Header cover image

New Technology Adoption And Consulting Expansion Will Drive Operational Efficiency And Client Partnerships

WA
Consensus Narrative from 4 Analysts

Published

October 07 2024

Updated

January 29 2025

Narratives are currently in beta

Key Takeaways

  • Implementation of new technology platforms is expected to boost efficiency, reduce costs, and improve revenues and margins.
  • Diversified services and a holistic client approach aim to enhance client retention and sustain revenue growth and margins over time.
  • Reliance on Europe and Asia-Pacific for growth may pose risks due to macroeconomic and geographic challenges, potentially impacting revenue stability and earnings.

Catalysts

About Resources Connection
    Engages in the provision of consulting services to business customers under the Resources Global Professionals (RGP) name in North America, the Asia Pacific, and Europe.
What are the underlying business or industry changes driving this perspective?
  • The successful implementation of a new technology platform in North America, including Workday Financials and Salesforce, is expected to increase operational efficiency, streamline processes, and accelerate the speed to market, which can positively impact revenue and net margins by reducing costs and improving service delivery.
  • Diversified service offerings, including professional staffing, consulting, and outsourcing, position RGP as a flexible partner capable of meeting various client needs, which can enhance revenues and client retention, thereby potentially improving net margins through economies of scale and cross-selling opportunities.
  • Growth in consulting capabilities, particularly in finance transformation, digital transformation, and supply chain modernization, along with higher bench utilization and billing rates, indicate potential for increased revenue and earnings growth as the company addresses evolving client demands.
  • The company's focus on expanding client relationships through a holistic service approach is expected to deepen trust and lead to long-term collaborations, which can result in sustained revenue growth and improved net margins over time as client loyalty increases.
  • RGP's strong financial position, with significant cash reserves and a focus on stock buybacks, reflects confidence in future growth and can contribute to enhanced earnings per share, as excess capital is utilized to return value to shareholders.

Resources Connection Earnings and Revenue Growth

Resources Connection Future Earnings and Revenue Growth

Assumptions

How have these above catalysts been quantified?
  • Analysts are assuming Resources Connection's revenue will grow by 6.0% annually over the next 3 years.
  • Analysts are not forecasting that Resources Connection will become profitable in next 3 years. To represent the Analyst Price Target as a Future PE Valuation we will estimate Resources Connection's profit margin will increase from -10.5% to the average US Professional Services industry of 6.1% in 3 years.
  • If Resources Connection's profit margin were to converge on the industry average, you could exepct earnigns to reach $42.3 million (and earnings per share of $1.37) by about January 2028, down from $-61.4 million today. The analysts are largely in agreement about this estimate.
  • In order for the above numbers to justify the analysts price target, the company would need to trade at a PE ratio of 11.6x on those 2028 earnings, up from -4.6x today. This future PE is lower than the current PE for the US Professional Services industry at 25.1x.
  • Analysts expect the number of shares outstanding to decline by 1.24% per year for the next 3 years.
  • To value all of this in today's terms, we will use a discount rate of 6.44%, as per the Simply Wall St company report.

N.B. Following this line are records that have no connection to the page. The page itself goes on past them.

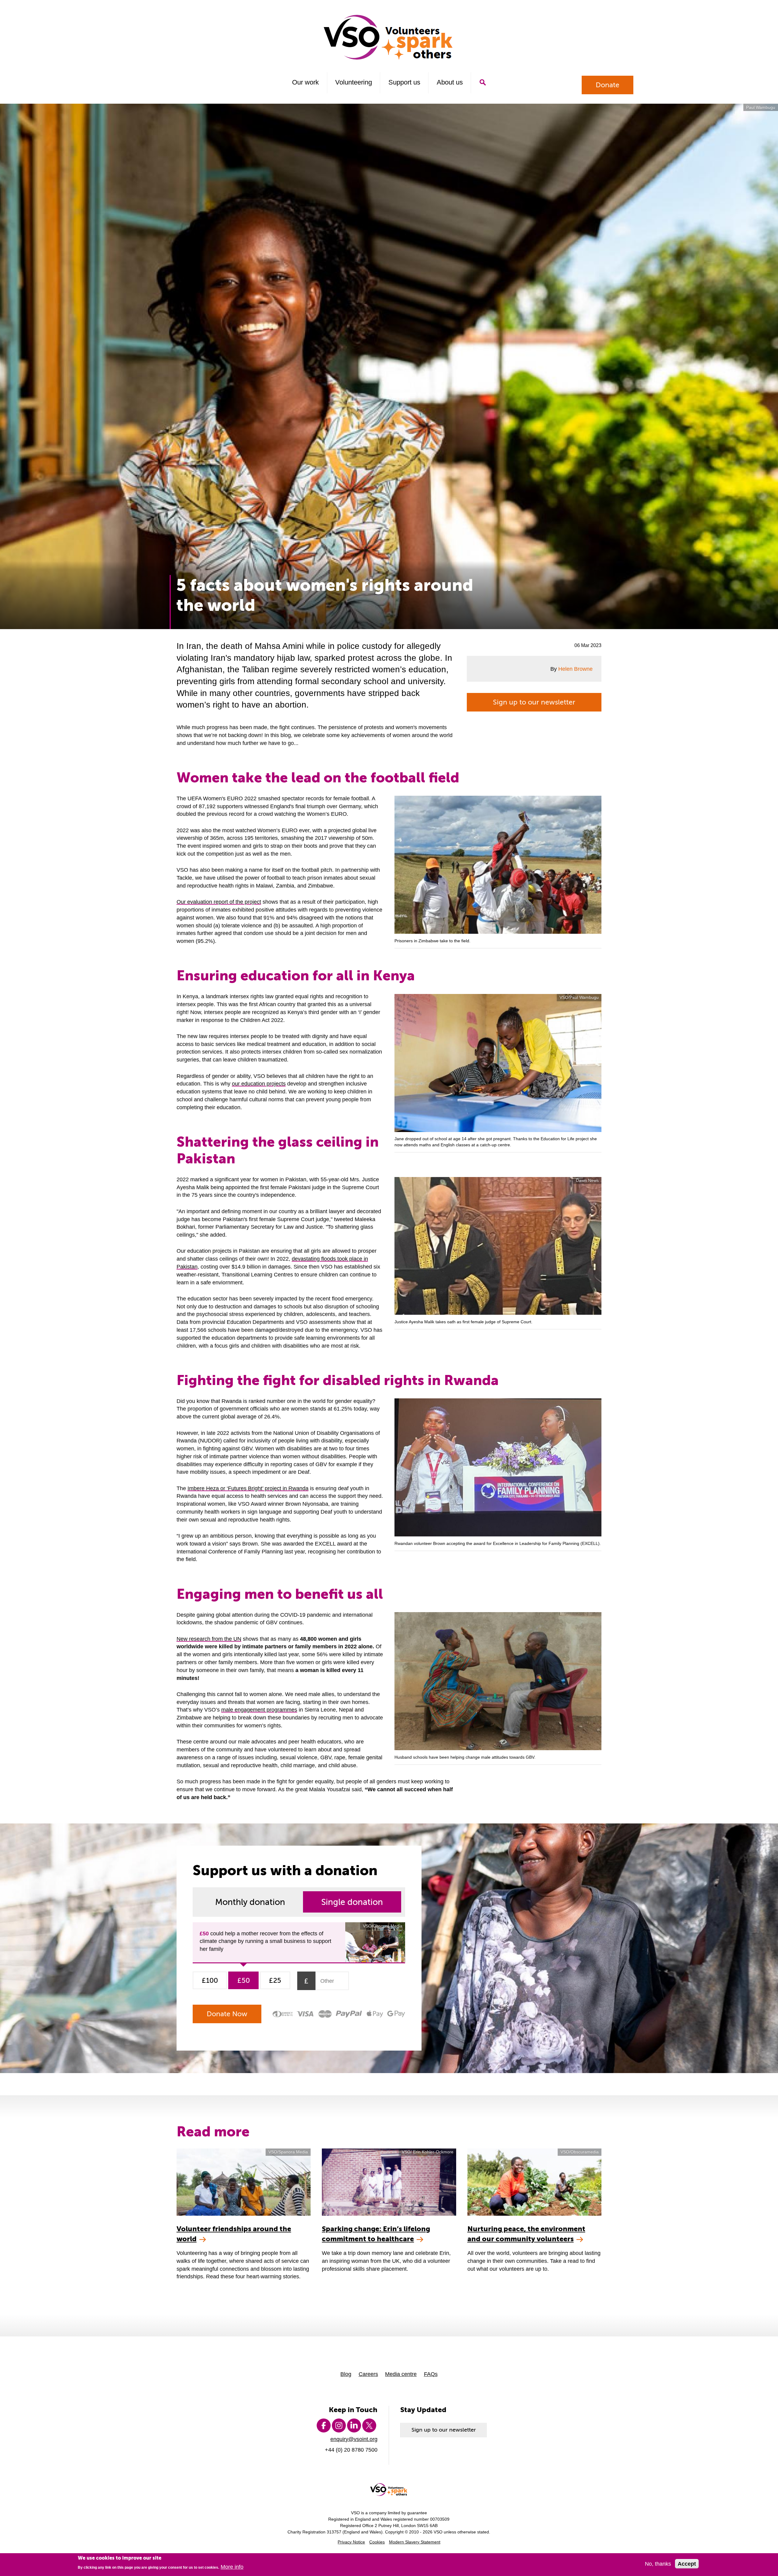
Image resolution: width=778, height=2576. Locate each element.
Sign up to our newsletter (534, 702)
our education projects (259, 1083)
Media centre (401, 2374)
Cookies (377, 2542)
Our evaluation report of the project (219, 901)
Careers (368, 2374)
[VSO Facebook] (324, 2425)
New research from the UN (209, 1639)
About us (450, 82)
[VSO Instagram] (339, 2425)
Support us (404, 82)
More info (232, 2567)
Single (352, 1902)
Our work (305, 82)
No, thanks (658, 2563)
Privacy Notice (351, 2542)
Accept (687, 2563)
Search (482, 82)
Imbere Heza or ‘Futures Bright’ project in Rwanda (248, 1488)
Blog (345, 2374)
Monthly (250, 1902)
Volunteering (353, 82)
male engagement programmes (259, 1709)
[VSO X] (369, 2425)
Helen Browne (575, 669)
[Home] (389, 37)
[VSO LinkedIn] (354, 2425)
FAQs (431, 2374)
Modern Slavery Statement (414, 2542)
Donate (607, 85)
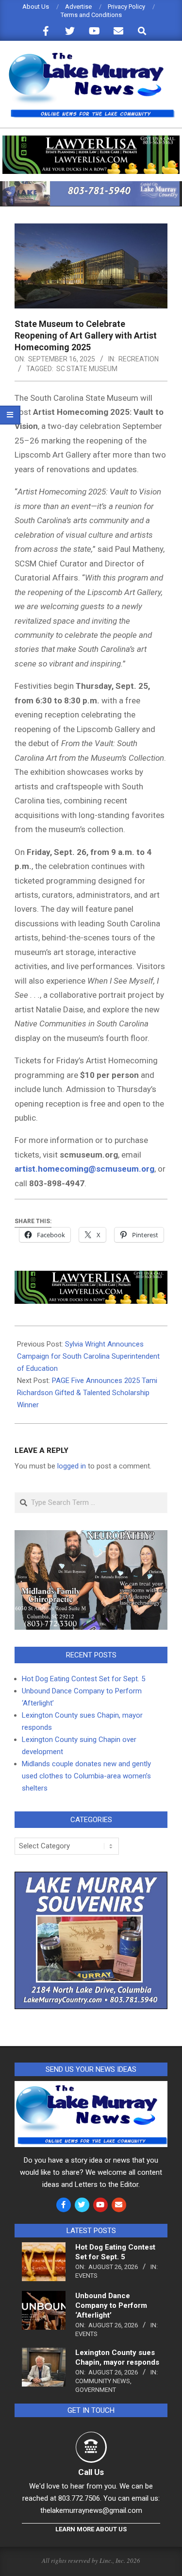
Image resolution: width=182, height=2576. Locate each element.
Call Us (91, 2472)
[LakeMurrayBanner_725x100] (91, 185)
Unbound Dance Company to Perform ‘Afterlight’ (111, 2305)
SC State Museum (86, 369)
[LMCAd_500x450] (91, 1877)
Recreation (138, 359)
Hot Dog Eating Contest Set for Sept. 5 (83, 1678)
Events (86, 2275)
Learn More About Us (91, 2529)
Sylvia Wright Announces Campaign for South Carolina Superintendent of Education (88, 1356)
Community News (102, 2381)
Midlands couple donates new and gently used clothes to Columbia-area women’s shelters (86, 1775)
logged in (71, 1466)
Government (95, 2389)
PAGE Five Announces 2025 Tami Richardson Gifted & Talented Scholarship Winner (87, 1392)
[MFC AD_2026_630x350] (91, 1536)
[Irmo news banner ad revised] (91, 139)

Resources Connection Future Earnings Per Share Growth

Resources Connection Future Earnings Per Share Growth

Risks

What could happen that would invalidate this narrative?
  • The company's reliance on Europe and Asia-Pacific segments for growth may pose risks due to potential macroeconomic challenges and geographic complexities, potentially impacting revenue stability.
  • Despite reporting sequential improvements, the company faces competitive pricing pressures and talent shortages, especially internationally, which could affect net margins and bench utilization adversely.
  • Revenue for key segments like On-Demand has declined significantly year-over-year, indicating potential vulnerabilities in sustaining growth and affecting overall earnings.
  • A noncash goodwill impairment charge was recorded due to a drop in market capitalization and delayed recovery in business performance, which may suggest potential risks to financial outlook and earnings stability.
  • The company has executed a reduction in force recently, which may indicate cost-saving pressures that could impact operational efficiency and future SG&A expenses.

Valuation

How have all the factors above been brought together to estimate a fair value?
  • The analysts have a consensus price target of $13.12 for Resources Connection based on their expectations of its future earnings growth, profit margins and other risk factors. However, there is a degree of disagreement amongst analysts, with the most bullish reporting a price target of $19.0, and the most bearish reporting a price target of just $9.0.
  • In order for you to agree with the analyst's consensus, you'd need to believe that by 2028, revenues will be $693.6 million, earnings will come to $42.3 million, and it would be trading on a PE ratio of 11.6x, assuming you use a discount rate of 6.4%.
  • Given the current share price of $8.49, the analyst's price target of $13.12 is 35.3% higher.
  • We always encourage you to reach your own conclusions though. So sense check these analyst numbers against your own assumptions and expectations based on your understanding of the business and what you believe is probable.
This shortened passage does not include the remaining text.